- **Gestellte Aufgabe**:
Schreiben Sie aus dem Bericht über die zerstörten Synagogen eine Passage wortgetreu ab. Beginnen Sie bei „Das gleiche ist in“ und hören Sie nach „etwa 9,25 RM.“ auf.

Am 18. November 1938 verfasst der Landrat des Kreises Höxter folgenden Bericht über die „Aktion gegen Juden am 10.11.38“:

Zu 1: Die Synagoge in Höxter wurde im Innern zerstört, die Fenster wurden eingeschlagen, Bänke und Einrichtungsgegenstände sind zerstört.

Das gleiche ist in Beverungen der Fall, wo alle beweglichen Gegenstände fortgeschafft und in der Nacht an der Weser verbrannt sind.

An der Synagoge Brakel wurden sechs Fensterscheiben zertrümmert. Wert etwa 9,25 RM.

Die Synagoge Pömbsen ist bis auf die Umfassungsmauern, einschl. Inneneinrichtung, abgebrannt. Die Versicherungssumme bei der Sozietät betrug 5.300,- RM. Der Sachschaden beträgt 300,- RM. Die Überreste der Synagoge müssen niedergelegt werden.

Das gleiche ist mit der Synagoge in Bad Driburg geschehen. Versicherungssumme 14.000,- RM, Sach- und Gebäudeschaden etwa 6.000,- RM.

Die Synagoge in Nieheim ist im Innern zerstört. Das Abbrennen konnte verhindert werden, da die Nachbarhäuser gefährdet waren.

Die Synagoge in Steinheim hat man versucht, zu sprengen, ohne etwas davon zu verstehen. Das Gebäude bildet z.Z. eine Gefahr, und muß wahrscheinlich mit erheblichen Mitteln abgebaut werden. Schaden etwa 10.000,- RM.

Das geringe Inventar der Synagoge Fürstenau wurde zerstört und verbrannt. Schaden etwa 150,- RM.

- **Vorliegende Daten**:
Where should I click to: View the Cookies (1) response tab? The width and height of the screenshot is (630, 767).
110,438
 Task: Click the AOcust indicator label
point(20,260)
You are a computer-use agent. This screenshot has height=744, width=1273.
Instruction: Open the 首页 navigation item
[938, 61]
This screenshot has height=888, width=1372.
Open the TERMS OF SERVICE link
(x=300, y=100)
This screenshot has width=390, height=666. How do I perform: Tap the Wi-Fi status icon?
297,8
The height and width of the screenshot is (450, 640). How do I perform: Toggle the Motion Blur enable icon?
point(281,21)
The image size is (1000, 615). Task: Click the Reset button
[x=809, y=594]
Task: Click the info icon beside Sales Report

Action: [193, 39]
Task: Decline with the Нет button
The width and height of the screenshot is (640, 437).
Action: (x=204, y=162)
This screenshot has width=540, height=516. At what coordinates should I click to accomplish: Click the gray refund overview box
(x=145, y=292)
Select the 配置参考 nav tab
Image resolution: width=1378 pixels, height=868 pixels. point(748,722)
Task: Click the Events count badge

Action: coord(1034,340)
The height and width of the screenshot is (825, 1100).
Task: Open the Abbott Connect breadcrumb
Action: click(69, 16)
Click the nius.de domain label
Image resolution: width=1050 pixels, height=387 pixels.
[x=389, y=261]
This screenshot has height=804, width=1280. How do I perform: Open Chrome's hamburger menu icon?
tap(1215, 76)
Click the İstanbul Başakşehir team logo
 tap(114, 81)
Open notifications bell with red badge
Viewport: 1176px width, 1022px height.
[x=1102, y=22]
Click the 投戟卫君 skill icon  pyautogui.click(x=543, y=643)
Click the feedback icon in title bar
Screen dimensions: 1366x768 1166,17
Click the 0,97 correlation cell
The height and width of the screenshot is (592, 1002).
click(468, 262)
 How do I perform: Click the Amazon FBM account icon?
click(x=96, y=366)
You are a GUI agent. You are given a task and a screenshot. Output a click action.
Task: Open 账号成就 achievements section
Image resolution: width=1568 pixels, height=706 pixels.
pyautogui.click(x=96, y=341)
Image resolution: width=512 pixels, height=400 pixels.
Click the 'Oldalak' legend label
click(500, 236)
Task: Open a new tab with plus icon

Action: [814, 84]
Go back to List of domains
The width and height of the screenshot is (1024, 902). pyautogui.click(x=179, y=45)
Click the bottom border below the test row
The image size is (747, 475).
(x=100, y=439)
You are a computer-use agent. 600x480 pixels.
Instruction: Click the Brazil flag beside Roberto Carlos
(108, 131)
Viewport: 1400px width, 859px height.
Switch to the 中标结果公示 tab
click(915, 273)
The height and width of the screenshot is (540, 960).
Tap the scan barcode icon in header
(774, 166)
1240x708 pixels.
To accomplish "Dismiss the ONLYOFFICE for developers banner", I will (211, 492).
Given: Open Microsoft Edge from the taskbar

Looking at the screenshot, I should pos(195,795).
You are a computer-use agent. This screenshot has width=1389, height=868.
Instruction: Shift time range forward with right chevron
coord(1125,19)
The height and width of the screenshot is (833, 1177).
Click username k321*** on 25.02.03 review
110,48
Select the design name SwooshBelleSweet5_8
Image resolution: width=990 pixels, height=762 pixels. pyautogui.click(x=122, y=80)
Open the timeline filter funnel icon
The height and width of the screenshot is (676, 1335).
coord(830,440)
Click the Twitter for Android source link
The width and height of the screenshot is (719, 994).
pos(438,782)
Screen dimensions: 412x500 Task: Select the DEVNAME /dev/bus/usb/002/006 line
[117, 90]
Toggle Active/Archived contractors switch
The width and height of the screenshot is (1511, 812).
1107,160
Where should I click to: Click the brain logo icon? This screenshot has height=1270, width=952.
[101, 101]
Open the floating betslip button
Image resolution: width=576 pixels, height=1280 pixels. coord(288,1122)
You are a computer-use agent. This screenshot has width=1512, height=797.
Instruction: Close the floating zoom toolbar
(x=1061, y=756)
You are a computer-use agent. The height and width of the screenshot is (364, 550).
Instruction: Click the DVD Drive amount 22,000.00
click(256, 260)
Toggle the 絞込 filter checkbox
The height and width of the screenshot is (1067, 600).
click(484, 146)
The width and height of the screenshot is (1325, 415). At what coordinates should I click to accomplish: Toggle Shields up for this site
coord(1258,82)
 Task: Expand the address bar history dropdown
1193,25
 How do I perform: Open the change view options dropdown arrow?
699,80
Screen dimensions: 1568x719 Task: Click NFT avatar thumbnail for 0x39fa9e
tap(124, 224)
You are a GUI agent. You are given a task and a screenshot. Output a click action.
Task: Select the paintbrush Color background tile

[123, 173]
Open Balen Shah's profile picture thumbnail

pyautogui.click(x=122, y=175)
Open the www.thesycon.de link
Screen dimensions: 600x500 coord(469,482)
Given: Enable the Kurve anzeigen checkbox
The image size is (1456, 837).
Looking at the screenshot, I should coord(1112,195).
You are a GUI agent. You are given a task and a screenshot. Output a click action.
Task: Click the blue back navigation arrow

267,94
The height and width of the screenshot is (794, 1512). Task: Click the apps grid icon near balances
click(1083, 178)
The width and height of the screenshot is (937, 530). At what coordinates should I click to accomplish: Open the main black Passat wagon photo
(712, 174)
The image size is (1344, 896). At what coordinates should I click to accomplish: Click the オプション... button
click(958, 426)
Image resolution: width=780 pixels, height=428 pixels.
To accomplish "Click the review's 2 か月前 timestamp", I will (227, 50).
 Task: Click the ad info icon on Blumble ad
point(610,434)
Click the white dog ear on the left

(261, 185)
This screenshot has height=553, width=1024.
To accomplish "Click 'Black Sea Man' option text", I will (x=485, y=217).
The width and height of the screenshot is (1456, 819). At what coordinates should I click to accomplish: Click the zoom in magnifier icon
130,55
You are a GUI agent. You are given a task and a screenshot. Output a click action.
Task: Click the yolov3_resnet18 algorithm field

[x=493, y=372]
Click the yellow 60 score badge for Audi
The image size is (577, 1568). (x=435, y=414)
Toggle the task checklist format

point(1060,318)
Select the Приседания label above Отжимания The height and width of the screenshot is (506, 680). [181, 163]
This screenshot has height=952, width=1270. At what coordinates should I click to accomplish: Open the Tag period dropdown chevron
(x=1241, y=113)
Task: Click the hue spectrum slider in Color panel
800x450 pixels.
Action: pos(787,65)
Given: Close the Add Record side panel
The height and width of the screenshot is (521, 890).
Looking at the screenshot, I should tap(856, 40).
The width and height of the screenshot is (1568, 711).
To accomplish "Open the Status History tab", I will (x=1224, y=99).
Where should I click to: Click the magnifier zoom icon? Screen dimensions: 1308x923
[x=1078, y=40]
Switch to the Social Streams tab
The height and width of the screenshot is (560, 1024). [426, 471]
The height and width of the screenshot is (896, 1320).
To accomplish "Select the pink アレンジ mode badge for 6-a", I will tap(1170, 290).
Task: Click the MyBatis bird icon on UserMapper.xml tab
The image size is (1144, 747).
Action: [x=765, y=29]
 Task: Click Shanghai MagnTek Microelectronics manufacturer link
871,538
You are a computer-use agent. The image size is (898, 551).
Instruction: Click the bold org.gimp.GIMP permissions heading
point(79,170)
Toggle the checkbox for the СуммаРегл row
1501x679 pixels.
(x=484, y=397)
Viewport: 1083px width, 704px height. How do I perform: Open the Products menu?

- **Lösung**:
Das gleiche ist in Beverungen der Fall, wo alle beweglichen Gegenstände fortgeschafft und in der Nacht an der Weser verbrannt sind.

An der Synagoge Brakel wurden sechs Fensterscheiben zertrümmert. Wert etwa 9,25 RM.